+++ Texte fourni +++

Ces expressions imagées illustrent bien l’inquiétude « d’avoir à sortir de son cocon protecteur pour confronter un extérieur inconnu7 » . C’est pour cette raison qu’Abhinivesa est considéré comme le plus profond de tous les Klesa, car la peur, l’anxiété peuvent altérer notre perception de la réalité et notre bien-être global.
Pour rétablir l’équilibre du cakra de la gorge et dissiper abhinivesa, certaines pratiques peuvent être utiles, telles que la méditation, la pratique du prânâyâma ujjayi, de jalandhara bandha. Le chant et le mantra sont également des pratiques puissantes pour équilibrer le cakra de la gorge. En récitant des mantra comme « Ham » ou « Hamsa« , on stimule l’énergie de ce cakra et on favorise la communication fluide.
Des postures spécifiques activent ce centre énergétique :
- SIMHÂSANA, LE LION
- USTRÂSANA, LE CHAMEAU
- SARVANGÂSANA, LA CHANDELLE ou VIPARITA KARANI MUDRÂ
- MATSYÂSANA , LE POISSON
- SARVANGÂSANA, LA CHANDELLE
Et de manière générale, toutes les postures d’ouverture du thorax et de la gorge.
Rappelons enfin, que les cakra sont liés les uns aux autres. Si nous souhaitons harmoniser, apaiser visuddha, nous pouvons exprimer ce que nous avons sur le cœur (anahat) avec résolution, confiance (manipura) tout en étant à l’écoute de nos ressentis, nos émotions (svadhistan), dans l’équilibre et l’ancrage (muladhara).

+++ Données +++

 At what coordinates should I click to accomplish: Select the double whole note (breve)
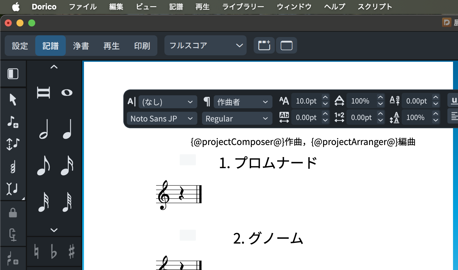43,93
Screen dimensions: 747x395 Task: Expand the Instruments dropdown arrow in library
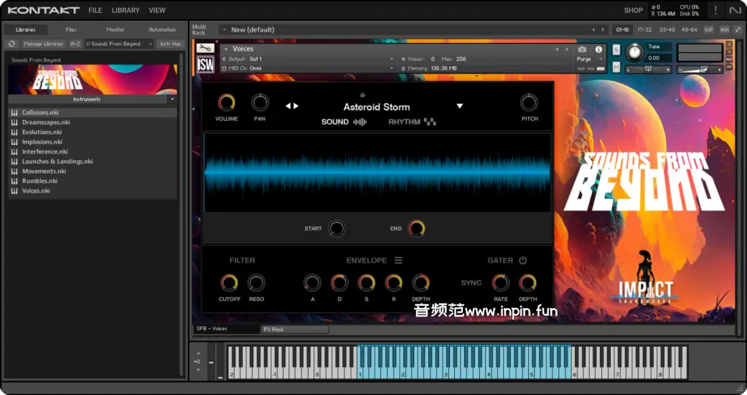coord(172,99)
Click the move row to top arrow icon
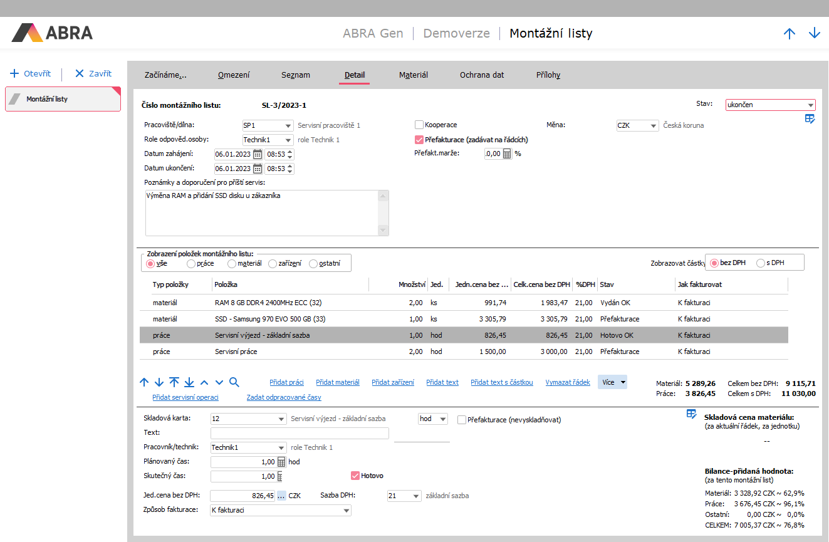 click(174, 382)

+++
+++ Données +++

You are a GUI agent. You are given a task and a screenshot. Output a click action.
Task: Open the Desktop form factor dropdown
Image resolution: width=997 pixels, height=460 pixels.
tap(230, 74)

+++
+++ Données +++

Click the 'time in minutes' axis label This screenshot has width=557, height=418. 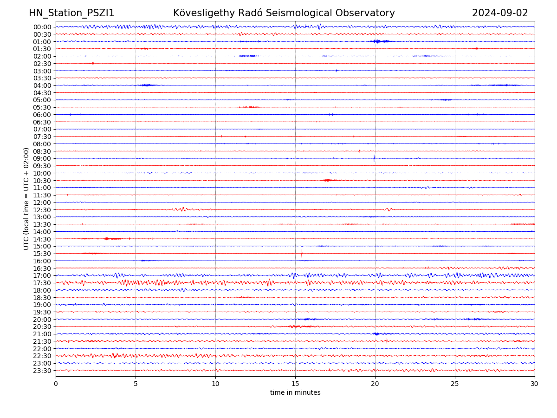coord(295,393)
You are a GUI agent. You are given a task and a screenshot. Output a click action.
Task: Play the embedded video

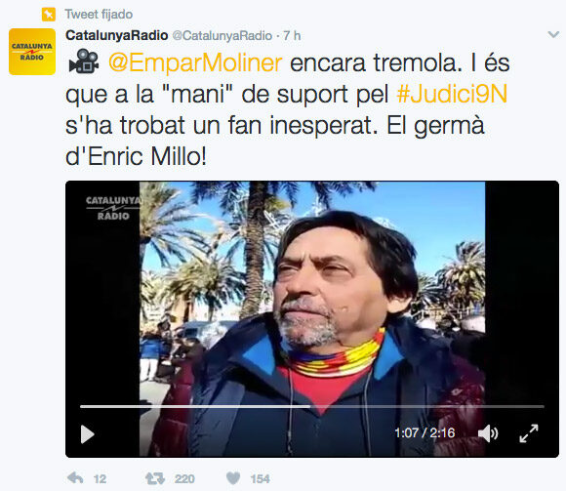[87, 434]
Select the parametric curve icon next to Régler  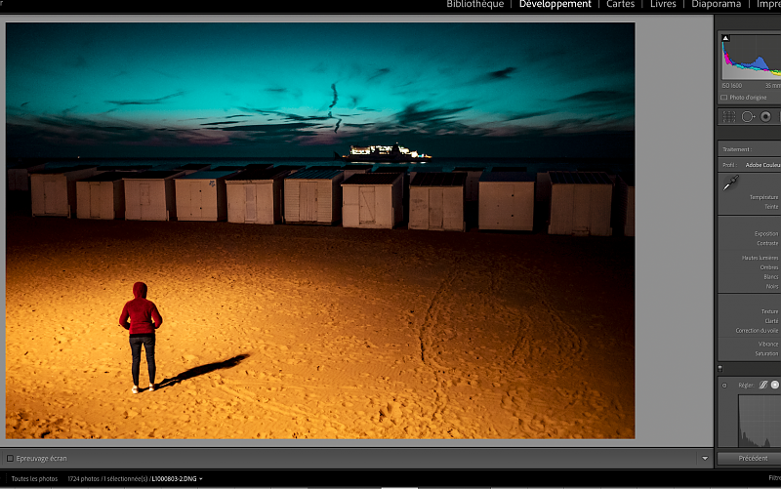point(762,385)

+++

▸ **Consignes**:
a) Pour chacune des affirmations suivantes, indiquez si elle concorde avec le texte sur le cakra de la gorge, en répondant par oui ou par non et en citant textuellement les mots décisifs : (i) Abhinivesa est considéré comme le plus profond de tous les Klesa ; (ii) les cakra sont indépendants les uns des autres ; (iii) le chant figure parmi les pratiques citées pour équilibrer le cakra de la gorge.
b) D'après le texte sur le cakra de la gorge, quel prânâyâma fait partie des pratiques utiles pour dissiper abhinivesa ?
c) Poursuivez le texte sur le cakra de la gorge à partir de sa dernière phrase.

▸ **Réponses**:
a)
(i) Oui : « Abhinivesa est considéré comme le plus profond de tous les Klesa ».
(ii) Non : « les cakra sont liés les uns aux autres ».
(iii) Oui : « Le chant et le mantra sont également des pratiques puissantes pour équilibrer le cakra de la gorge ».

b) Le prânâyâma ujjayi.

c)
C’est par la gorge que passent l’air inspiré puis expiré, la nourriture, la voix, l’esprit dans son ensemble. En travaillant à équilibrer le cakra de la gorge, nous pourrons ressentir une plus grande capacité à communiquer clairement, à exprimer nos sentiments, nos idées de façon authentique et constructive. Ce cakra est essentiel pour trouver notre voix intérieure, pour nous connecter à notre propre pouvoir de communication en ayant la capacité d’écouter les autres. Nous serons aptes à nous dépasser, à atteindre nos objectifs, à ne plus être dans le conditionnement, à pouvoir faire face aux changements 8.
Le professeur de yoga quant à lui, pourra guider ses élèves dans la sérénité, la confiance; le verbe rare et le mot juste : « Ce qui se conçoit bien s’énonce clairement, et les mots pour le dire arrivent aisément9.»
Hélène P.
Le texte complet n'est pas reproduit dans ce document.